- 発行日 :
- 自治体名 : 三重県
- 広報紙名 : 県政だより みえ 令和8年1月号
三重で地域の発展や課題解決に貢献している人・団体を紹介
津市 株式会社つじ農園 代表取締役 辻 武史(つじ たけし)さん
デジタル技術を取り入れた米作りや人との交流を通じて、農村の可能性を広げています。
■地域が元気になる農村の未来をつくりたい!
▽「デジタル技術」×「米作り」のきっかけは?
2016年まで愛知県の精密機械メーカーで、品質管理や生産技術、海外営業などを担当していました。出張先のヨーロッパのワイナリーで、夏はぶどうを育て、冬はワインを売る暮らしに出会い、すごく魅力を感じました。それで「米作りをしている実家なら同じことができるのでは」と考えたのが、現在の活動の始まりです。
今は、三重県産のブランド米「結びの神」など、常時6種類ほどのお米を栽培しています。ドローンで生育状況を確認し、データをもとに肥料を散布するなど、前職で培ったデジタル技術や品質管理のノウハウを生かしています。米作りというより、「自分の商品を作る」感覚で取り組んでいます。
▽活動で心掛けていることは?
農作業の安全性や米の品質の確保は、前職での経験から強く意識していますが、「関係性を育てること」も大切にしています。
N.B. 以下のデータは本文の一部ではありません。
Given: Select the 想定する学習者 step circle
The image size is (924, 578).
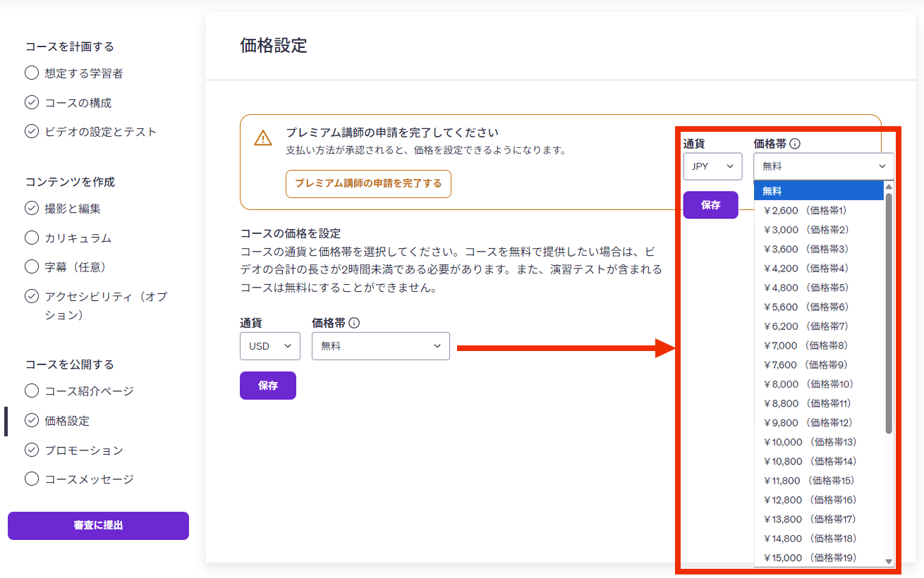Looking at the screenshot, I should pos(32,73).
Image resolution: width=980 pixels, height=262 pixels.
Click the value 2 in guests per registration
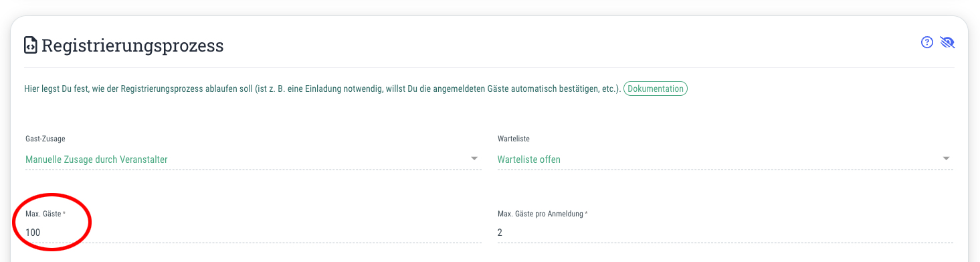[500, 233]
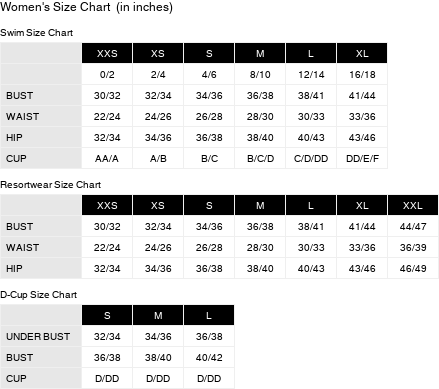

その一つとして、ご飯を好きなだけ食べられる交流イベント「無限めし」を県内外で開催しています。音楽やアート、地方創生などのさまざまなテーマを通じて参加者がつながり、新たな可能性を広げるイベントです。そういう場所で、つじ農園がどのような想いで米作りをしているかを伝えています。お客様が商品を直接見て、納得してくださることが何より大事だと思っていますので。
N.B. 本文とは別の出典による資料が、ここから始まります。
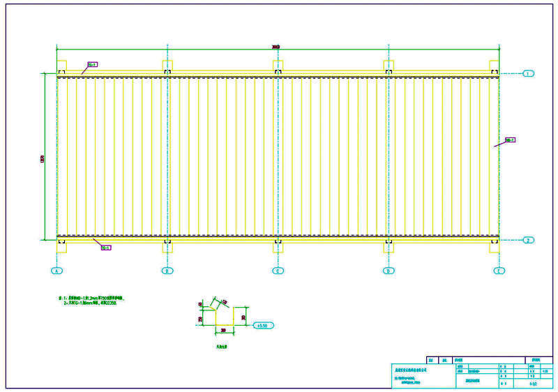Select the sheet number cell in title block
Screen dimensions: 558x392
[533, 384]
農園には、地域の方や学生、海外の方など多くの人が訪れます。その時もちょっとした農作業やイベントなどのお手伝いをお願いするんです。すると、次も来てくれやすくなるんですよ。そうやって関わる人たちが、気づけば仲間になっていく。そんな居心地のよい場づくりを心掛けています。農園に関わってくれた人が笑顔で帰っていく姿を見るたびに、「この場所にも価値がある」と感じます。
▽今後の目標を教えてください
都市近郊の農村では、農業をやめる人が増え、地域の活力が失われつつあります。そんな中、つじ農園のように人が集まり、つながりが生まれ、事業としても成り立つ場を全国に広げていきたいと考えています。そのために、つじ農園をさらに充実させて、「自分たちもやってみたい」と思ってもらえるモデルを確立していきたいと思っています。
また、私自身、三重県が推進する「みえDXセンター」で、「みえDXアドバイザーズ」の一員として、スマート農業の導入などに関するご相談も承っています。ぜひお気軽にお声掛けください。